Three students from Hall High School in West Hartford have secured positions with the NAfME National Honors Sets.
By Ronni Newton
The high quality of West Hartford Public School music programs is hardly a secret, and students regularly receive high-level recognition for their abilities, but the achievement level of three Hall High School students this year is extraordinary.
Through a rigorous and lengthy audition process, the National Association for Music Education (NAfME) annually selects several hundred talented high school students from across the country for its National Honor Groups.
Three of the 542 students selected for the 2020 All-National Honors Ensembles are from West Hartford’s Hall High School. Two Hall students, Amelia Caruk and Amruth Niranjan, have been nominated to the All-National Concert Band, and they are among only four from Connecticut who were selected to participate.
Isabelle Anis is one of only two Connecticut students selected for the All National Symphony Orchestra this year.
âSelected to perform in the 2020 All-National Honor Ensembles, 542 of America’s most talented high school musicians. With the help of their teachers and music directors, these exceptional students have prepared stimulating music which they will perform under the direction of eminent conductors at this annual event, âthe event program reads. of this year, which took place virtually.
âI have been playing the violin since I was 4 years old. It’s a big part of my life, âsaid Anis, a junior at Hall.
Anis participates in the I Giovani Solisti program honors West Hartford Public School Chamber Orchestras and has also participated in music programs in Germany. In order to earn its place in the National Symphony Orchestra, it first had to gain regional and then national recognition.
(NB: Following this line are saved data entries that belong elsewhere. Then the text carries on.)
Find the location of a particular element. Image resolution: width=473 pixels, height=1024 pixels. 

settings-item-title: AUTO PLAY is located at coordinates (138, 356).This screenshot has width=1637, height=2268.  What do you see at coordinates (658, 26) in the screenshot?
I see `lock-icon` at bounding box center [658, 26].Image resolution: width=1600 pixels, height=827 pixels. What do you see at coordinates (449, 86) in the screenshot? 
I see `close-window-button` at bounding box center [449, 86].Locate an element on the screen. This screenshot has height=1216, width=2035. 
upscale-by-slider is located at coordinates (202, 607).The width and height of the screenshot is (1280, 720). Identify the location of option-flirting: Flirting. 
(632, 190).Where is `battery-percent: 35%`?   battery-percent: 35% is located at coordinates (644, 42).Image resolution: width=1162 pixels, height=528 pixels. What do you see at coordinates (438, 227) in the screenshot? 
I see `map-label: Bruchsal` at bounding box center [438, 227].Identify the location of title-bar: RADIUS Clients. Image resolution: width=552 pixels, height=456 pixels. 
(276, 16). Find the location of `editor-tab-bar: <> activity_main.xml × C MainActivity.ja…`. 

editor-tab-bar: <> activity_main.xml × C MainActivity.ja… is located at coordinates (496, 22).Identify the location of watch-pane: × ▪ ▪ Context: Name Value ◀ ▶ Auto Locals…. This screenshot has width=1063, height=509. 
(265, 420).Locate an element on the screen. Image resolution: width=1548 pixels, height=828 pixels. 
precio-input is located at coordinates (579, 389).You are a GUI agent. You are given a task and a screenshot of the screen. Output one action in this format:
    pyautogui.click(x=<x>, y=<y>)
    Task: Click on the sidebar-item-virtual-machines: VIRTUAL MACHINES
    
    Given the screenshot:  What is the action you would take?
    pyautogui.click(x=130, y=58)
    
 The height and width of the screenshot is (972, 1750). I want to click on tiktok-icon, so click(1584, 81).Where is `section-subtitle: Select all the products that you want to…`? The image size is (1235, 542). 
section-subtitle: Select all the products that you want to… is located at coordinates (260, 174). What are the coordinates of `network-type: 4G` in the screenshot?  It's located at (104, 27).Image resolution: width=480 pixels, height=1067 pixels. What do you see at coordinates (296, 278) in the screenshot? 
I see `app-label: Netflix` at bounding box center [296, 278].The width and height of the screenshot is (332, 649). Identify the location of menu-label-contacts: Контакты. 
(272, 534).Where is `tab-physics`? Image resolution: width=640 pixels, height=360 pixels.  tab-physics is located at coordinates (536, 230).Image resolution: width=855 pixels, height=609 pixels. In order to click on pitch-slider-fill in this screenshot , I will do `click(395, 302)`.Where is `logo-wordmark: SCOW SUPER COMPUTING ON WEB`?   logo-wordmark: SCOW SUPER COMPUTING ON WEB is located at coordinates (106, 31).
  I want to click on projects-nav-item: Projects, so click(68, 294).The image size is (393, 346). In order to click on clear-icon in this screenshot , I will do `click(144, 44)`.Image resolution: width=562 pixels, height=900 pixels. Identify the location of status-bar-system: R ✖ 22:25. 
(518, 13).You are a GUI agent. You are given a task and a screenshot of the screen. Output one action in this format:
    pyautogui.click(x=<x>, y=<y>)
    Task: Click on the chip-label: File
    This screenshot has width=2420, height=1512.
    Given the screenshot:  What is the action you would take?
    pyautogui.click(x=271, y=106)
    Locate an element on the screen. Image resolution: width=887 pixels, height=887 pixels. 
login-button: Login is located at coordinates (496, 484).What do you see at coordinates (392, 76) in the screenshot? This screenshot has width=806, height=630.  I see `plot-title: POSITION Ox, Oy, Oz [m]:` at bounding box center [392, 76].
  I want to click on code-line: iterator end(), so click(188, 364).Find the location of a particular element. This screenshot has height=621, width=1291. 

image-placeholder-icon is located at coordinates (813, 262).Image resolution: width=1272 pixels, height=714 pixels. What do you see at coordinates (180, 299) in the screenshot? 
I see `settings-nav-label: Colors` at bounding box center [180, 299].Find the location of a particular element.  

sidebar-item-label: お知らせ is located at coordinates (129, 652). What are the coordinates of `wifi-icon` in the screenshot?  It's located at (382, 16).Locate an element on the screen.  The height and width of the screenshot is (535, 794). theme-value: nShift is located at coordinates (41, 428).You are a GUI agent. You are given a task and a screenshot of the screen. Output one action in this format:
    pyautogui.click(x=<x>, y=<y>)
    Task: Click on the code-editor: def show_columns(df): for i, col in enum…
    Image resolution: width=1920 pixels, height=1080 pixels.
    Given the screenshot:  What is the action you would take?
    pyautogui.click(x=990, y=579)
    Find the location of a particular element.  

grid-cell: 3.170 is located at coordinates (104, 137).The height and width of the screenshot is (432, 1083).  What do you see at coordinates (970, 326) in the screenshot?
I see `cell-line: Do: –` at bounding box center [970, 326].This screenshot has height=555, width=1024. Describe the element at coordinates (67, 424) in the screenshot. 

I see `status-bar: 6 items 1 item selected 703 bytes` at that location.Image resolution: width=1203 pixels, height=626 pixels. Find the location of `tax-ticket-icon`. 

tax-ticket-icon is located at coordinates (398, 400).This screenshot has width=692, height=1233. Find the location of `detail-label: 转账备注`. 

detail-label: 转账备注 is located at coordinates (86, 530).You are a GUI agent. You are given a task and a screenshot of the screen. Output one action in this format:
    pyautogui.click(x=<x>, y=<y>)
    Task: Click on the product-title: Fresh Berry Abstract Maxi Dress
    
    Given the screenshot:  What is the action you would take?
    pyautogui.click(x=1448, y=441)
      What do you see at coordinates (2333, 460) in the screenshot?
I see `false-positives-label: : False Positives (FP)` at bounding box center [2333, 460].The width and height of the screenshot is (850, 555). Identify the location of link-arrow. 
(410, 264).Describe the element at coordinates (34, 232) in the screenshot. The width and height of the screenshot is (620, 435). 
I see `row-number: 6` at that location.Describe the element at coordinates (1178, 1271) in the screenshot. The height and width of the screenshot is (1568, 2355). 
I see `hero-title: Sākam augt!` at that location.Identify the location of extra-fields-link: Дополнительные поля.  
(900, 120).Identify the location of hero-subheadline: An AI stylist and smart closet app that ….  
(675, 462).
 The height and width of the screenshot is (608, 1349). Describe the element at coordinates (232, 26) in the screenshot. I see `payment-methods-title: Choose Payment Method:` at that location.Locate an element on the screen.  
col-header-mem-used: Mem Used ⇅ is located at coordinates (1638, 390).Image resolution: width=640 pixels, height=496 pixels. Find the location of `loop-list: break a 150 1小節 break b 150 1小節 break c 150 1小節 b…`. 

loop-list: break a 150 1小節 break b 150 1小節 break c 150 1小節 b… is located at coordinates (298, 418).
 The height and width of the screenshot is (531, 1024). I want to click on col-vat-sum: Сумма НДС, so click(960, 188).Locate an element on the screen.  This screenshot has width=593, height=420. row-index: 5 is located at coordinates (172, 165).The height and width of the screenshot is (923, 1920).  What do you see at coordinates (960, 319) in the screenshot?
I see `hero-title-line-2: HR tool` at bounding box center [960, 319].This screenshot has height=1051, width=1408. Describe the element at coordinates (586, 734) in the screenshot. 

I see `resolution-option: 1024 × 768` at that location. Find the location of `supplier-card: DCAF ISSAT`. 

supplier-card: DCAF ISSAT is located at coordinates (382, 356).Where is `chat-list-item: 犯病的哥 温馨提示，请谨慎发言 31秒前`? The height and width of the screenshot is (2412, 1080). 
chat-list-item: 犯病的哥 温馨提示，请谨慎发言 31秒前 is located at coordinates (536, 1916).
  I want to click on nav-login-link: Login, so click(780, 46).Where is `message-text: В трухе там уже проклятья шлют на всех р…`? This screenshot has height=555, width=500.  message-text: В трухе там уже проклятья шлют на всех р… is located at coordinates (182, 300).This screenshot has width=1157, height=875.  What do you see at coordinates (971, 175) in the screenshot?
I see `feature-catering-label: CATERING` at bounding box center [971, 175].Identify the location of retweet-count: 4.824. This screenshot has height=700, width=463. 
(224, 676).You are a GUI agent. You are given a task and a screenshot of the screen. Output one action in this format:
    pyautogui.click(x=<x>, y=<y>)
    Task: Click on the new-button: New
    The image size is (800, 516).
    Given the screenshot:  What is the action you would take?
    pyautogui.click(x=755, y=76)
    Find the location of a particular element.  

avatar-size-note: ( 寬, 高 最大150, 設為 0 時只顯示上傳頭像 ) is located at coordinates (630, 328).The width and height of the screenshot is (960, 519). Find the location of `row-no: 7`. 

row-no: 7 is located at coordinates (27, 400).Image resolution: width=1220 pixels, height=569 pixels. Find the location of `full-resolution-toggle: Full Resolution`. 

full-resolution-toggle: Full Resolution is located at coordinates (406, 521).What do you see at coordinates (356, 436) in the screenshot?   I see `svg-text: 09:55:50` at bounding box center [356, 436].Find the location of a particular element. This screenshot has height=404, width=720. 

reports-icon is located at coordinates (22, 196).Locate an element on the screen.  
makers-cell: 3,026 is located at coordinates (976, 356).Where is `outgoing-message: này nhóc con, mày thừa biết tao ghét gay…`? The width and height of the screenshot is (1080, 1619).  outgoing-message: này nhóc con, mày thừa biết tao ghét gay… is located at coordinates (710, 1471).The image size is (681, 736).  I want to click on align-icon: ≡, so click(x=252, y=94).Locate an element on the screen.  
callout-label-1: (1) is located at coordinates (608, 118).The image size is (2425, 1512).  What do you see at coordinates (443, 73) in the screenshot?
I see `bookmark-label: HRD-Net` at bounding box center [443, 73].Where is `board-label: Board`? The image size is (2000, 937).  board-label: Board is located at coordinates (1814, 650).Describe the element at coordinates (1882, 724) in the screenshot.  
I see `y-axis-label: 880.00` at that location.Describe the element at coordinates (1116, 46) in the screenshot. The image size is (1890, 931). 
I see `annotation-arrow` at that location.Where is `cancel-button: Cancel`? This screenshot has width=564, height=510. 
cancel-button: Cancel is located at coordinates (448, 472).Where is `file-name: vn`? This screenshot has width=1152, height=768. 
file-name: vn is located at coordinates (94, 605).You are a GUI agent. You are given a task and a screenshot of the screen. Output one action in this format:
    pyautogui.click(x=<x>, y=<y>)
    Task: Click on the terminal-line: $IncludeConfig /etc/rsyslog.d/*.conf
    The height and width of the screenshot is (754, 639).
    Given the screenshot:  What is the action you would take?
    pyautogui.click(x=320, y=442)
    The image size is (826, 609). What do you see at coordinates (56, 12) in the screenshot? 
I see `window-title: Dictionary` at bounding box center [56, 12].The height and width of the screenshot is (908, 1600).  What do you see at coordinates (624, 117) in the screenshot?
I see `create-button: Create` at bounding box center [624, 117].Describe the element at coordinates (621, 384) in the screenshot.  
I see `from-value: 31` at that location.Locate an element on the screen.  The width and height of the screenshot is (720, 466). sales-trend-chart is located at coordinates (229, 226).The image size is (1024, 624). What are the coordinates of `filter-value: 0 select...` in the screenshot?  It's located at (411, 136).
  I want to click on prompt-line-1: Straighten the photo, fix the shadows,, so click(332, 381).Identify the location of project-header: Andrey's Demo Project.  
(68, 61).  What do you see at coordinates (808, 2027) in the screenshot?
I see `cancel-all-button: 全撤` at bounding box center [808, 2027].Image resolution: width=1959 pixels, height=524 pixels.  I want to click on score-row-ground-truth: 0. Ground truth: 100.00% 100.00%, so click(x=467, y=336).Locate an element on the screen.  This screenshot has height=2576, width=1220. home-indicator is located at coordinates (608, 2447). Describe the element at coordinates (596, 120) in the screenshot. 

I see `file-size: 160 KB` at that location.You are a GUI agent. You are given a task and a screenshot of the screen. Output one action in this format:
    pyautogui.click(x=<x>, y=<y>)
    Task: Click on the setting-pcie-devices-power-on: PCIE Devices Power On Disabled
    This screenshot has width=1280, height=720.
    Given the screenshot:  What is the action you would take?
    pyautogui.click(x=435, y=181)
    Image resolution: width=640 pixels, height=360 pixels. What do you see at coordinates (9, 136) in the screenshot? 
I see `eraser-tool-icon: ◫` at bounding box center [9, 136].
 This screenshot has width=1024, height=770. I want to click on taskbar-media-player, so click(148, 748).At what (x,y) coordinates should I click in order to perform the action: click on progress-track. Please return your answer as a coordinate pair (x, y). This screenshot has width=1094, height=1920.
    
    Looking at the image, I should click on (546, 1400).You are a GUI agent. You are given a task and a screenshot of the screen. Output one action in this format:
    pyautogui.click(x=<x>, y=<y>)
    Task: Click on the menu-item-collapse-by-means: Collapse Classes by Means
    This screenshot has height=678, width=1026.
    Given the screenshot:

Caruk, a junior at Hall, started playing the French horn in fourth grade, when students at West Hartford Primary School are invited to participate in the instrumental music program. It was an instrument she already knew.
âMy dad plays the French horn,â she said, and that was really the only option her music teacher at Bugbee Elementary School let her consider. âI loved it since I was little. I loved the sound, but being stubborn I didn’t say it [my dad]. “
Finally, around eighth grade, she admitted to her father – who plays professionally and also works as a lab technician – how much she loved the French horn.
Niranjan, now a senior, started playing trombone in grade four at Norfeldt Elementary School.
âI just thought it was a cool mix of playing low and sounding like a trumpet,â he said of how he chose the instrument.
Although Niranjan is part of the All-National Concert Band, his favorite genre is jazz, and he participates in Hall’s Pops’ n Jazz, which will be recorded for YouTube this year rather than performed live.
Due to COVID-19, the entire NAfME program has gone virtual – the audition part as well as the celebration. Rather that the members of the 2020 ensembles could come together for an in-person performance in March 2021, they recorded their parts individually and an online recording was released.
While the NAfME program includes performances by musicians, but with full educational opportunities, it is more than just a showcase.
Caruk said that despite being virtual, the experience of being in the All-National Concert Band was extremely rewarding, and she really enjoyed the master classes and workshops. This year’s program was supposed to take place in Palm Springs, and she hopes to have an opportunity in person next year when the program takes place in San Diego.
The three students plan to continue their musical studies in the future.
As a junior, Anis has yet to choose a college but said she plans to double major in chemistry and music.
âI really want to see how far I can go with the music,â Caruk said. She plans to apply to music schools next year and hopes to make it her career.
Niranjan said he plans to study math and physics at university, but really wants music to be a part of his life.
Each national ensemble’s performances were posted earlier this month and can be watched below on YouTube. The full program book is available here.